A foolish consistency is the hobgoblin of little minds, as we know. It would be foolish, for instance, to rely on your own experience when hiring law clerks. Just ask Antonin Scalia, a Supreme Court justice.
So here’s Scalia speaking to students at the American University Washington College of Law on April 24:
But then he turned to a discussion of the student’s chances of obtaining the ultimate credential in American law, a clerkship with a Supreme Court justice. Not good, he said.

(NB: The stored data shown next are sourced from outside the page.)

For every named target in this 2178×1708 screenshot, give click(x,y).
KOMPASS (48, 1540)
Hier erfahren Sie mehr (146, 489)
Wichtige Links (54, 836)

“By and large,” he said, “I’m going to be picking from the law schools that basically are the hardest to get into. They admit the best and the brightest, and they may not teach very well, but you can’t make a sow’s ear out of a silk purse. If they come in the best and the brightest, they’re probably going to leave the best and the brightest, O.K.?”
And here’s Scalia, still speaking to students at the American University Washington College of Law on April 24:
“One of my former clerks whom I am the most proud of now sits on the Sixth Circuit Court of Appeals” in Cincinnati, the justice said, referring to Judge Jeffrey S. Sutton. But Justice Scalia explained that Mr. Sutton had been hired by Justice Lewis F. Powell Jr. after his retirement and then helped out in Justice Scalia’s chambers.
“I wouldn’t have hired Jeff Sutton,” Justice Scalia said. “For God’s sake, he went to Ohio State! And he’s one of the very best law clerks I ever had.”
Before leaving this discussion of the Supreme Court’s jester, I’ll point out that “the best and the brightest” described, in David Halberstam’s book of that name, the moral midgets from Harvard and Yale who lied us into the Vietnam War.